Early life and education
His father was Charles Carrol Carpenter (born 1836) and mother was Nancy Feronia Rice (born 1840). His father was a Congregational minister who left an account of the final days of the Civil War and was an eyewitness of Abraham Lincoln's entry into Petersburg, Virginia. George Rice Carpenter was born at the Eskimo River Mission Station on the Labrador Coast where his parents were engaged in pioneer missionary service.

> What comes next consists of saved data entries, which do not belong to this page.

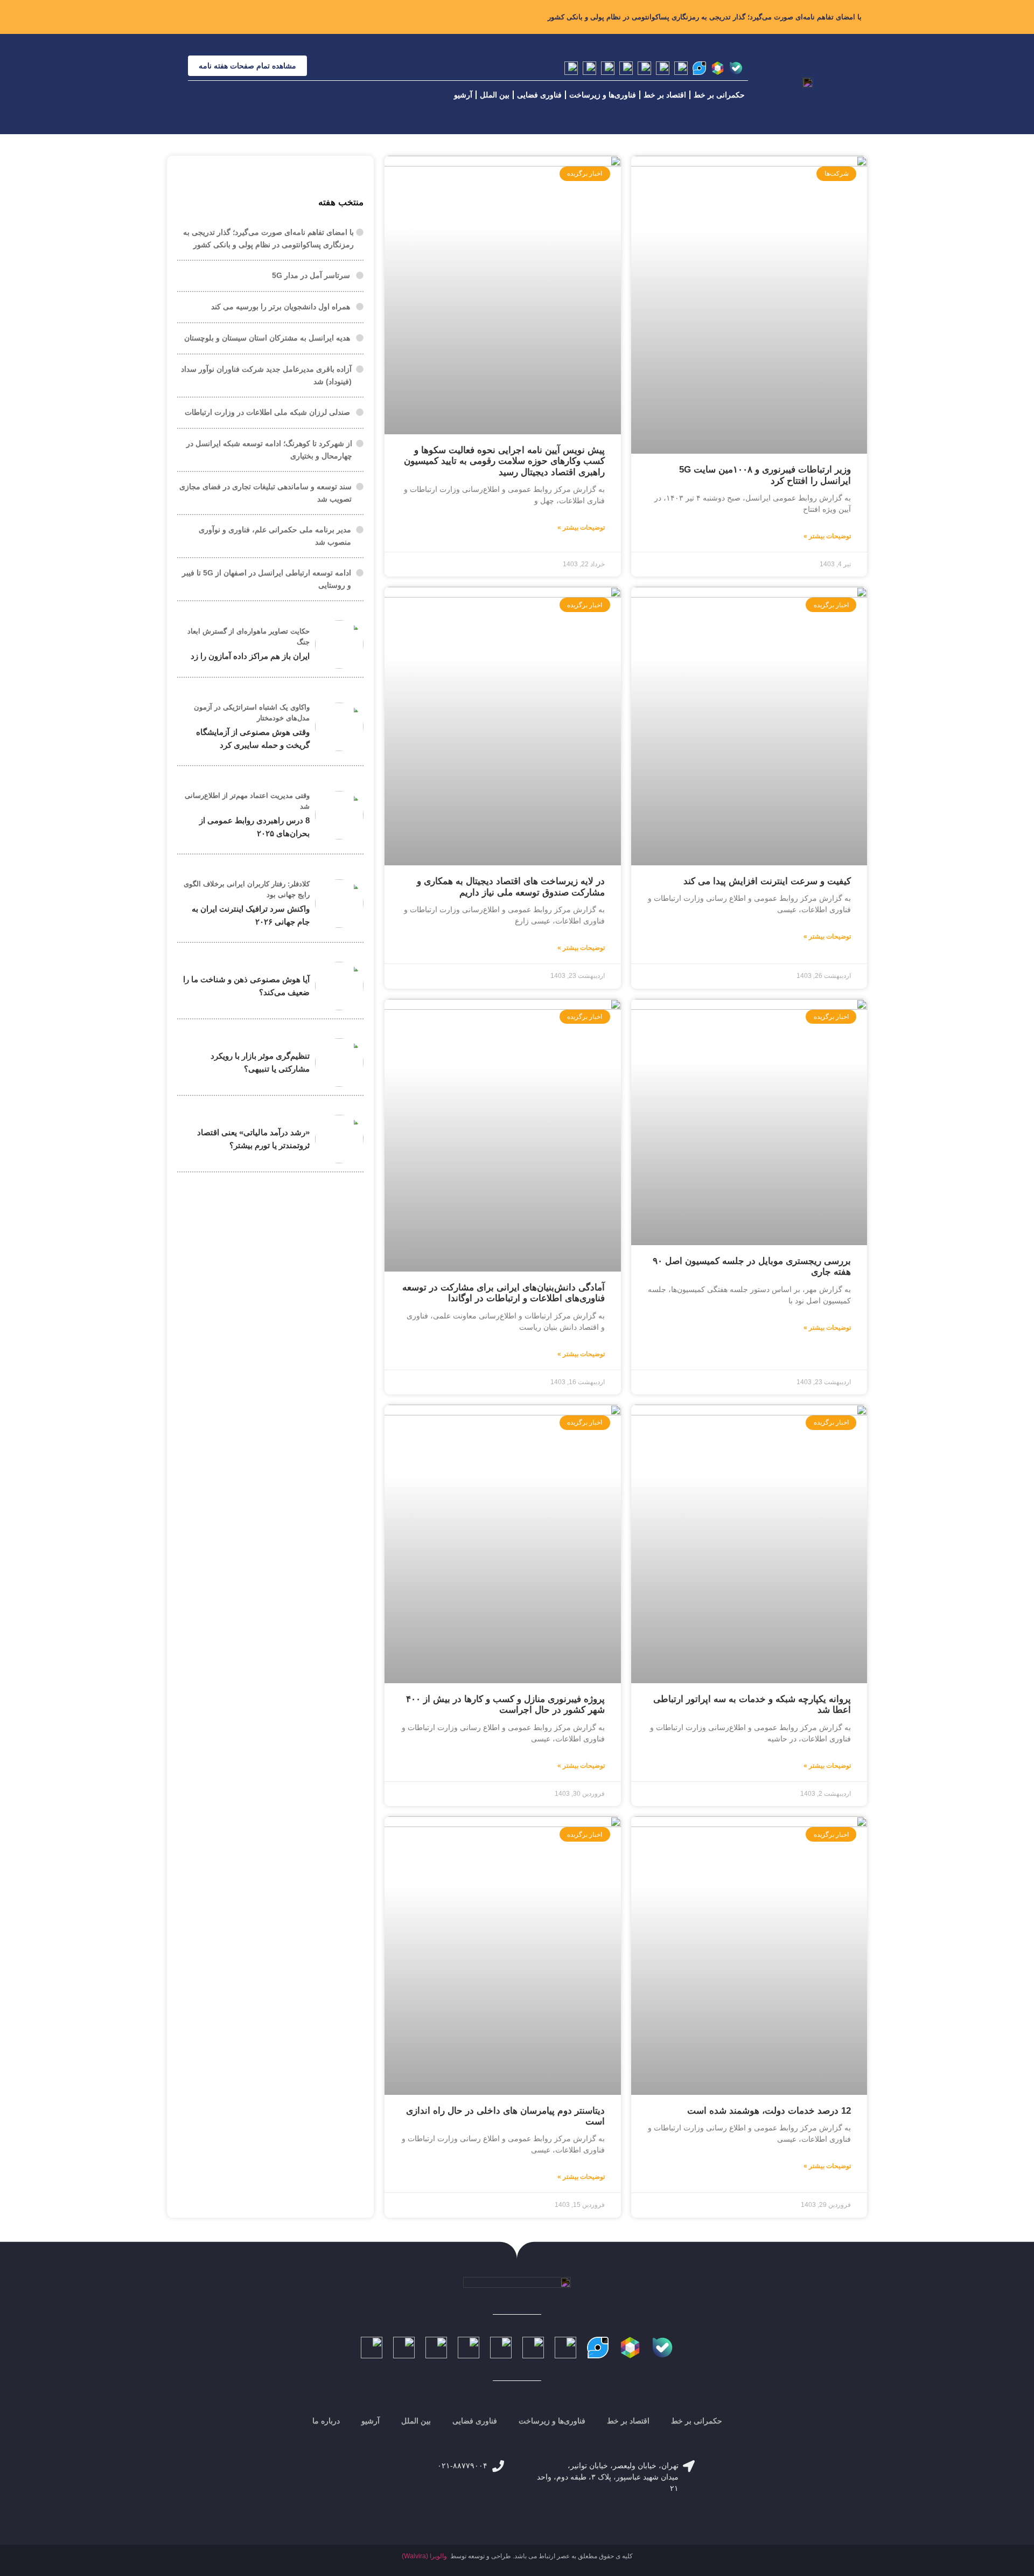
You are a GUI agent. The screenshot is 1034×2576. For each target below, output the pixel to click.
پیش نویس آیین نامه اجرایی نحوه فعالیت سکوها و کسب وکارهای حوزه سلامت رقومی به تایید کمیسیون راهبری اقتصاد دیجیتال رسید (504, 461)
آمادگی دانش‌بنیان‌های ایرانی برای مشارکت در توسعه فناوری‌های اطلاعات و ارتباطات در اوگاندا (503, 1292)
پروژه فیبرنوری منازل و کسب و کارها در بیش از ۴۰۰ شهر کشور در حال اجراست (505, 1704)
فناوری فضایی (539, 95)
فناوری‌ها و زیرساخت (602, 95)
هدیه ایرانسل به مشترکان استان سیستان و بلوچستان (267, 338)
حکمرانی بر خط (719, 95)
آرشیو (463, 95)
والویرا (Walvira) (424, 2556)
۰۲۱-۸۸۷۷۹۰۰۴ (462, 2465)
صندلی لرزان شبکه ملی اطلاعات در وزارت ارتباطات (267, 412)
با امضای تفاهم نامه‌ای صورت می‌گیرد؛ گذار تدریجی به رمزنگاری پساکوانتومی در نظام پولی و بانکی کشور (705, 17)
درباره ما (326, 2421)
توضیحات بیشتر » (827, 536)
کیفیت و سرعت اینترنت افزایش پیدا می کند (767, 881)
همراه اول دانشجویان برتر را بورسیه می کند (280, 306)
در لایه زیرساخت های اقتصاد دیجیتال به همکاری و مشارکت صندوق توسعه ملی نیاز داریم (511, 886)
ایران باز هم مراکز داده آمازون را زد (250, 656)
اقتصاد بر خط (665, 95)
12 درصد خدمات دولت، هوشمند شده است (769, 2111)
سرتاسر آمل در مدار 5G (311, 275)
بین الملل (494, 95)
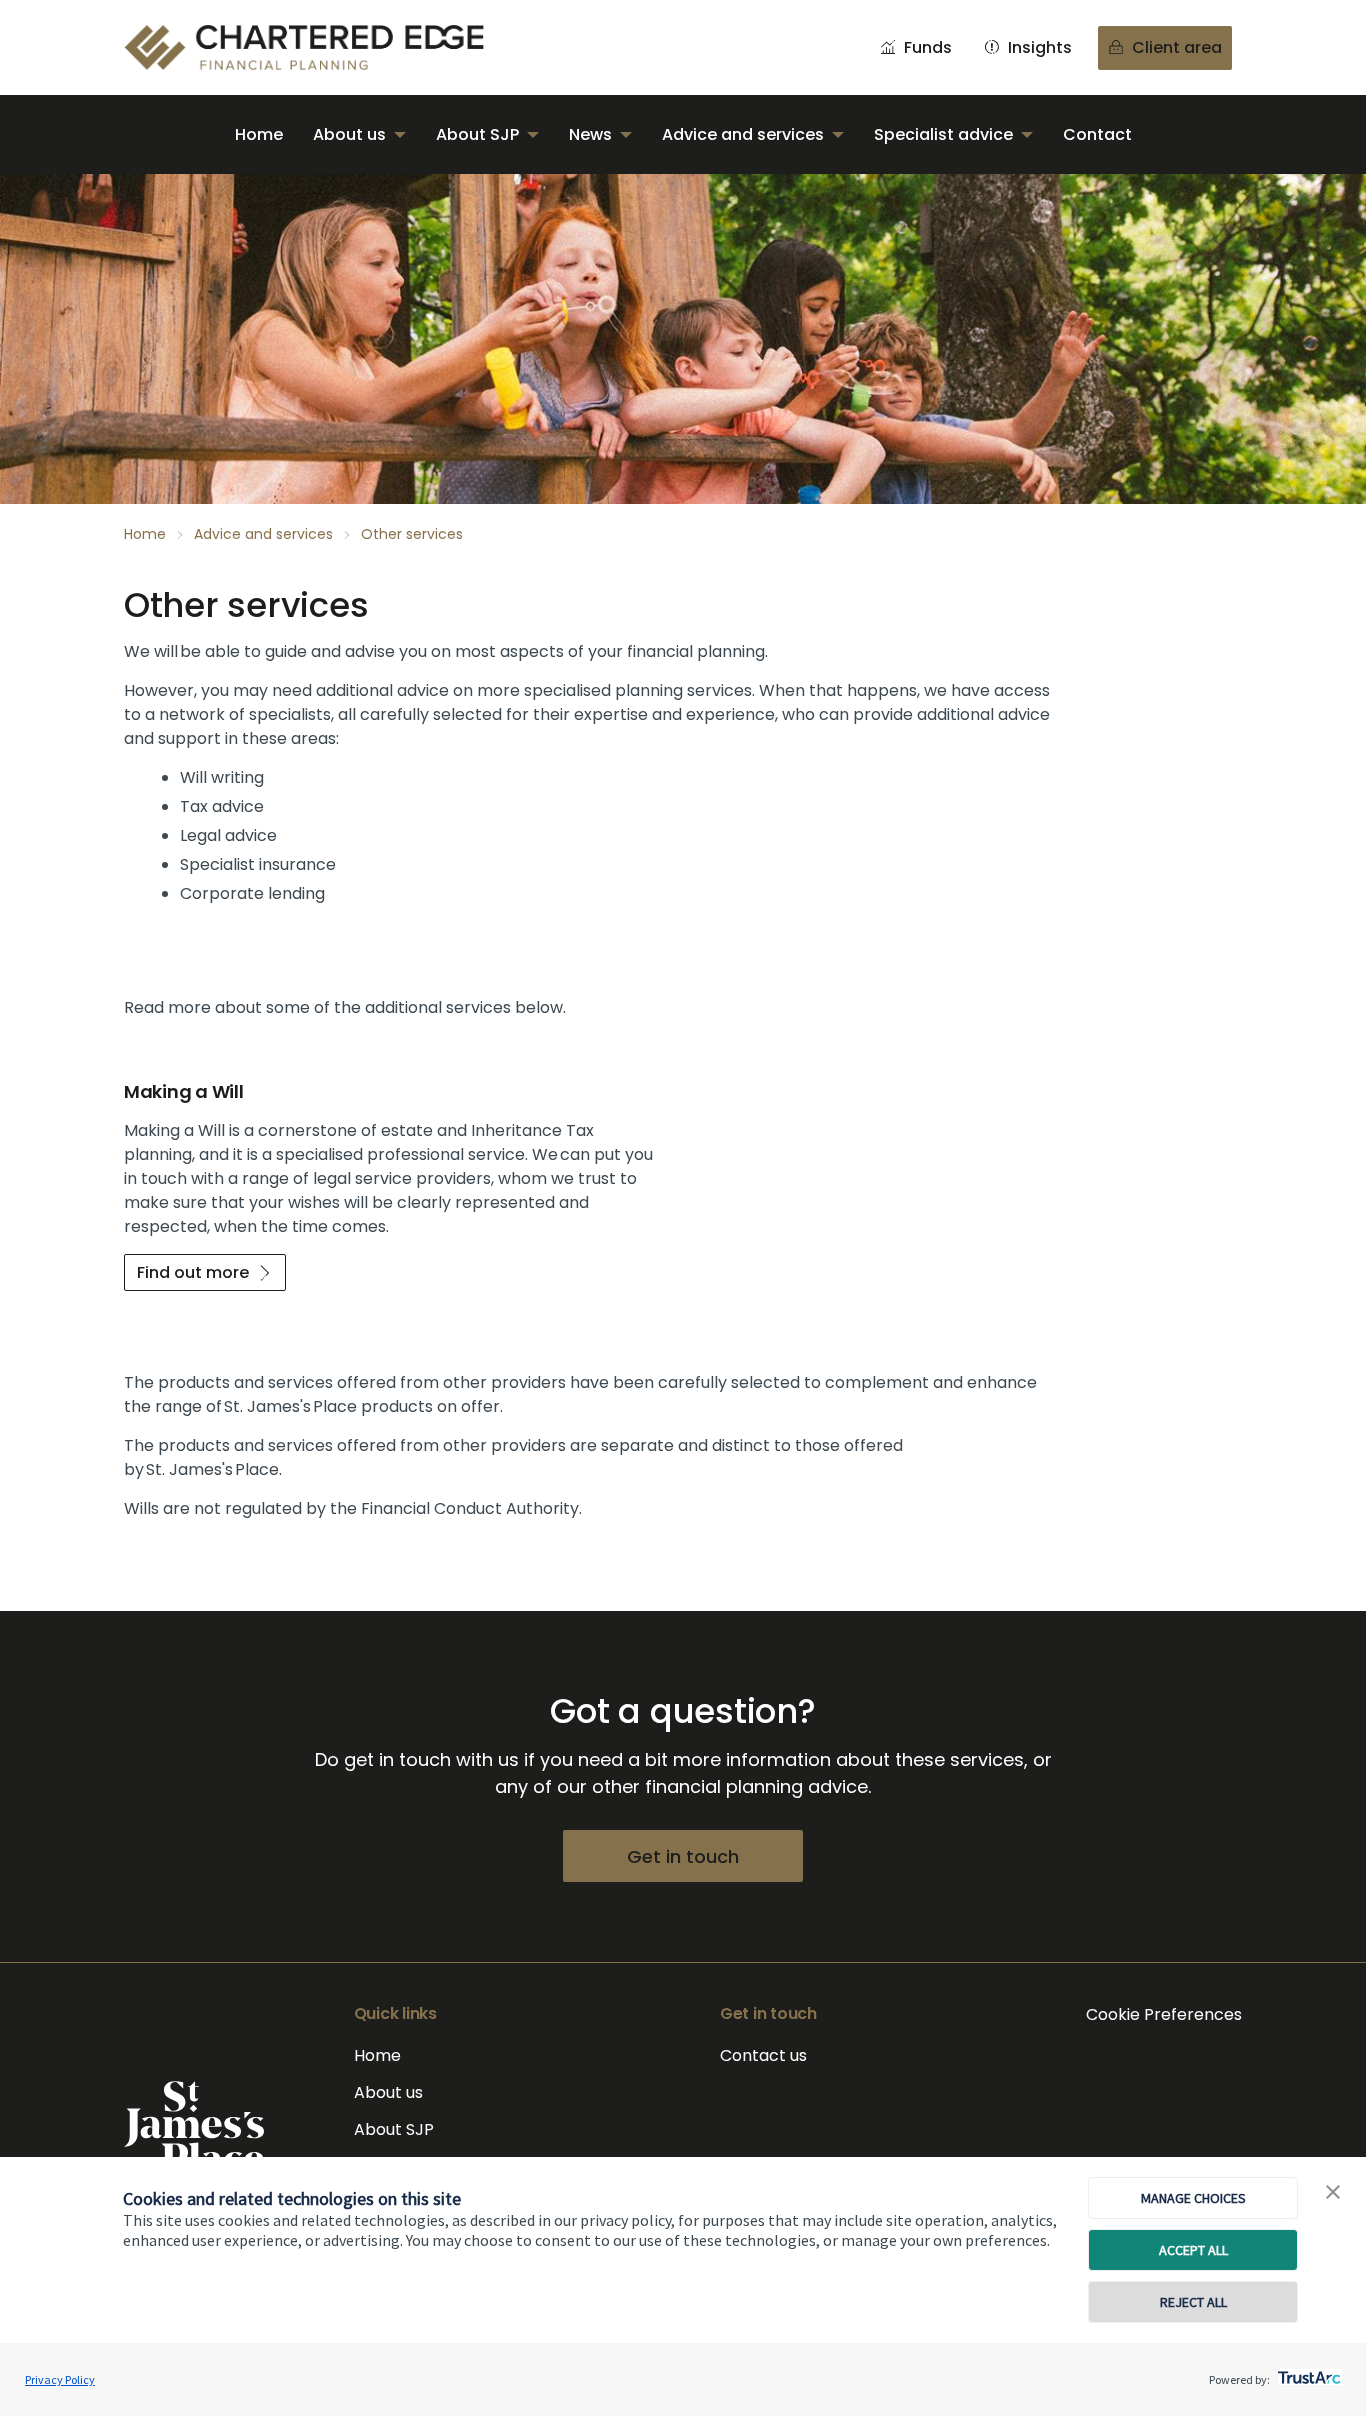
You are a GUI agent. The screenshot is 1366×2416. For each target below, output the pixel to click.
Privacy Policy (60, 2379)
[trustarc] (1307, 2372)
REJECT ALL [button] (1193, 2302)
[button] (1333, 2193)
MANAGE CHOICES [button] (1193, 2198)
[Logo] (194, 2127)
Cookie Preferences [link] (1164, 2014)
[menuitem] (259, 134)
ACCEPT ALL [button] (1193, 2250)
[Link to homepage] (324, 47)
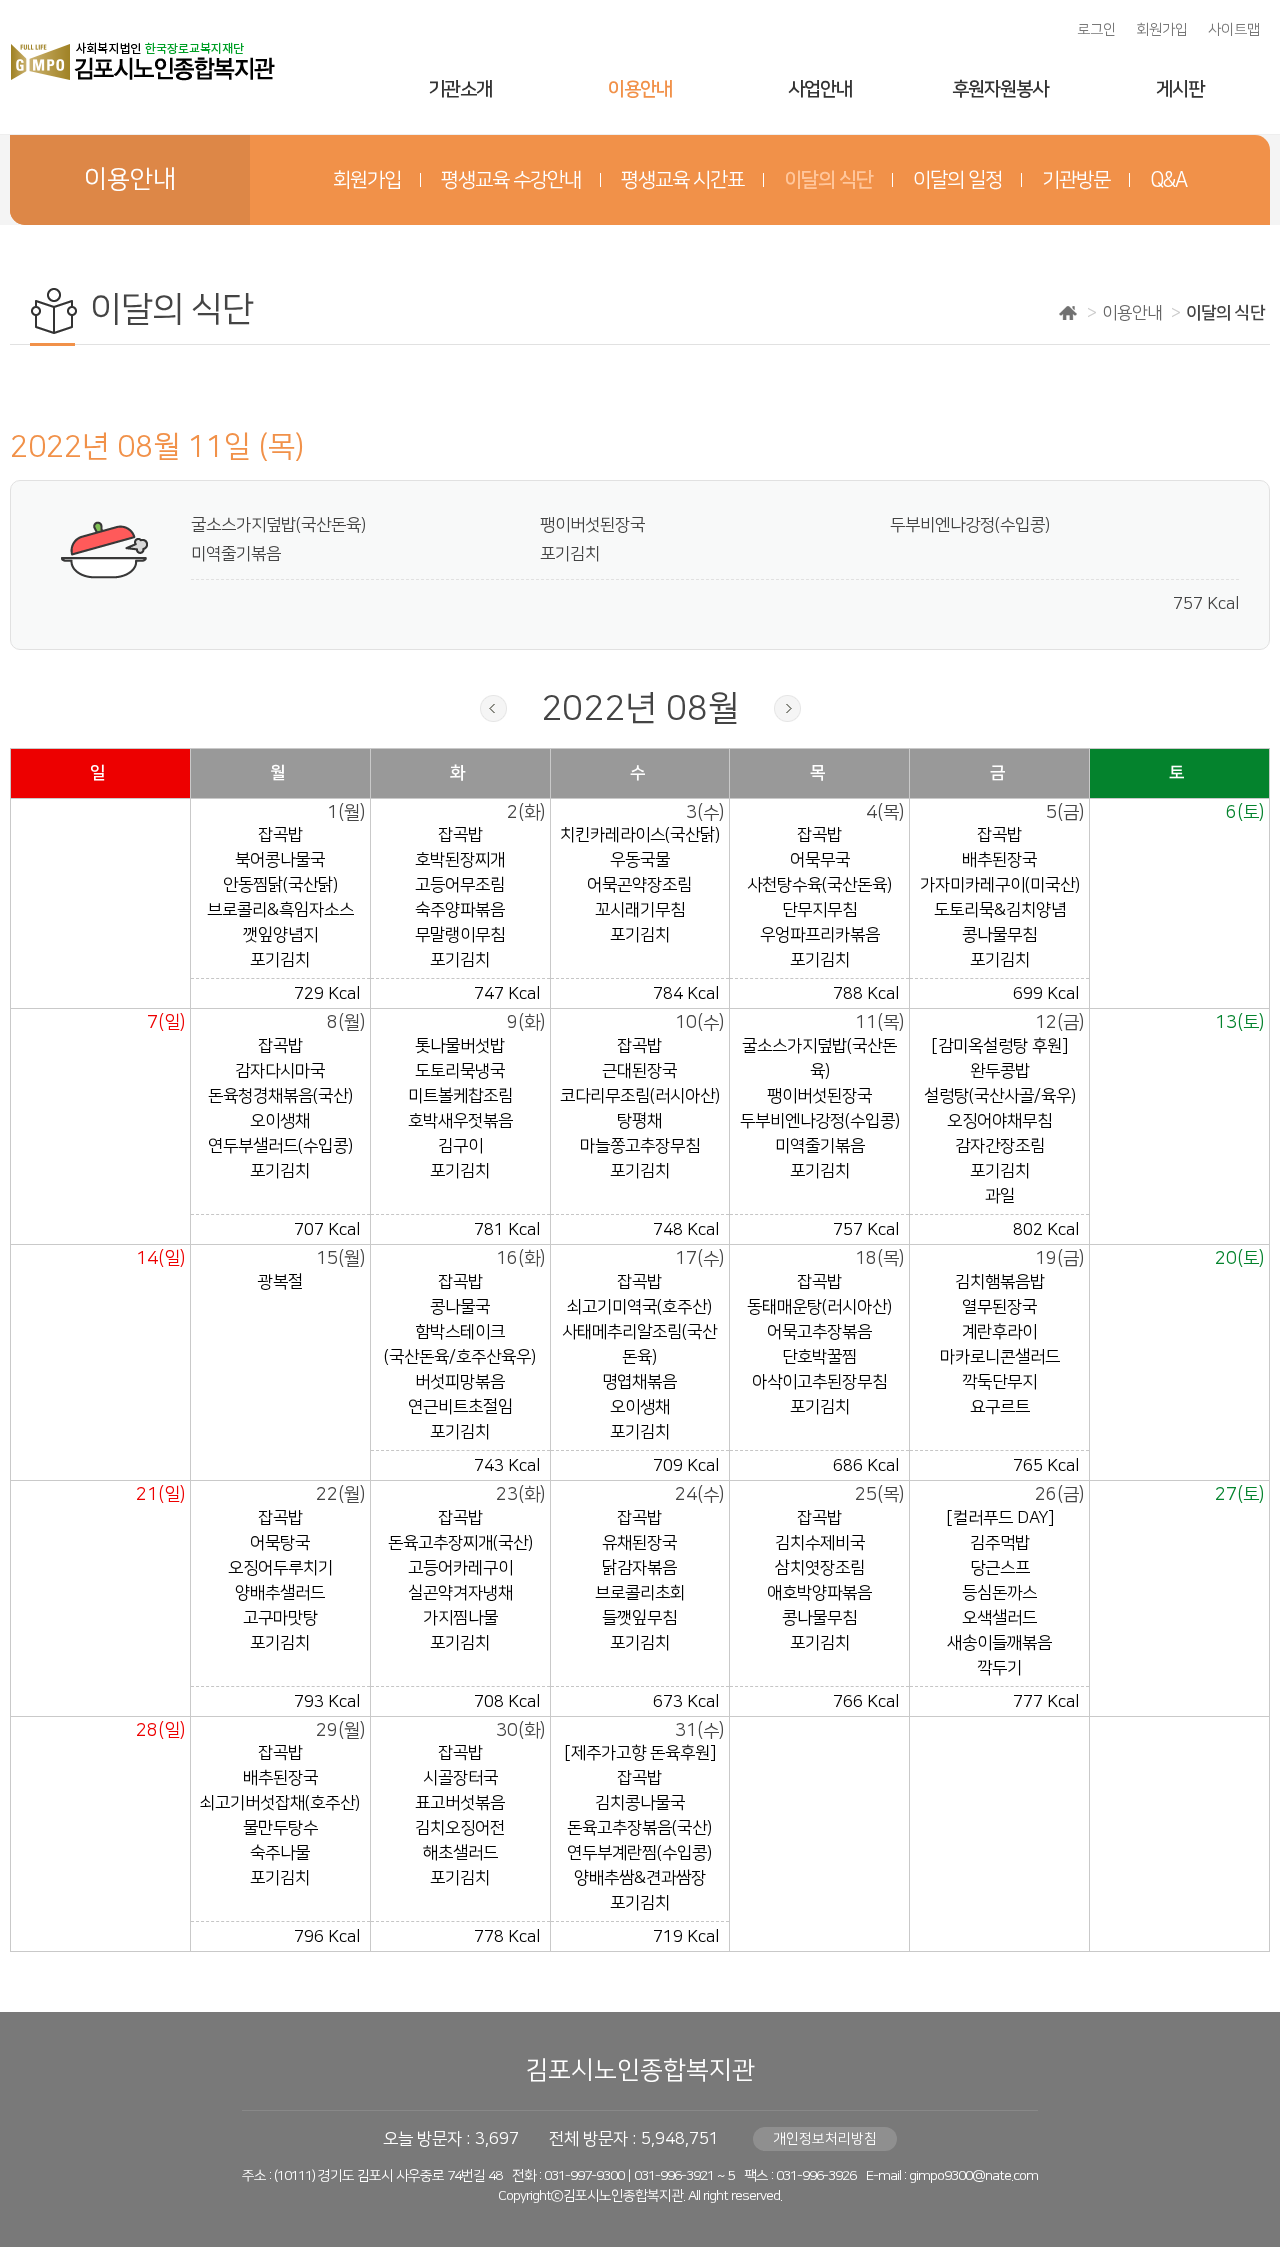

After attending Phillips Academy, Andover, Carpenter entered Harvard where he graduated in 1886.
Academic career
Carpenter became a Harvard instructor in 1888 and assistant professor at MIT until 1893. Carpenter then became a professor and chairman of English rhetoric at Columbia University in New York where he remained for the duration of his life. He died in New York City in 1909 and was the subject of several articles in salutation. A library at Columbia is jointly named in his honor.
Family of authors
Carpenter married Mary Seymour of New York in 1890. Carpenter's daughter Margaret Seymour Carpenter (Margaret Carpenter Richardson) (April 3, 1893 – 1973) was herself the author of several short stories and the novel Experiment Perilous, Little Brown & Co., Boston. (1943). George Rice Carpenter's publications were copious. A large number of textbooks were from his hand. Carpenter produced works on Longfellow (1901), Whittier (1903), Whitman (1909), among others listed in the next sections.
Books
Articles referencing subject
Genealogy
George Rice Carpenter was a descendant of Edmund Rice, an English immigrant to Massachusetts Bay Colony.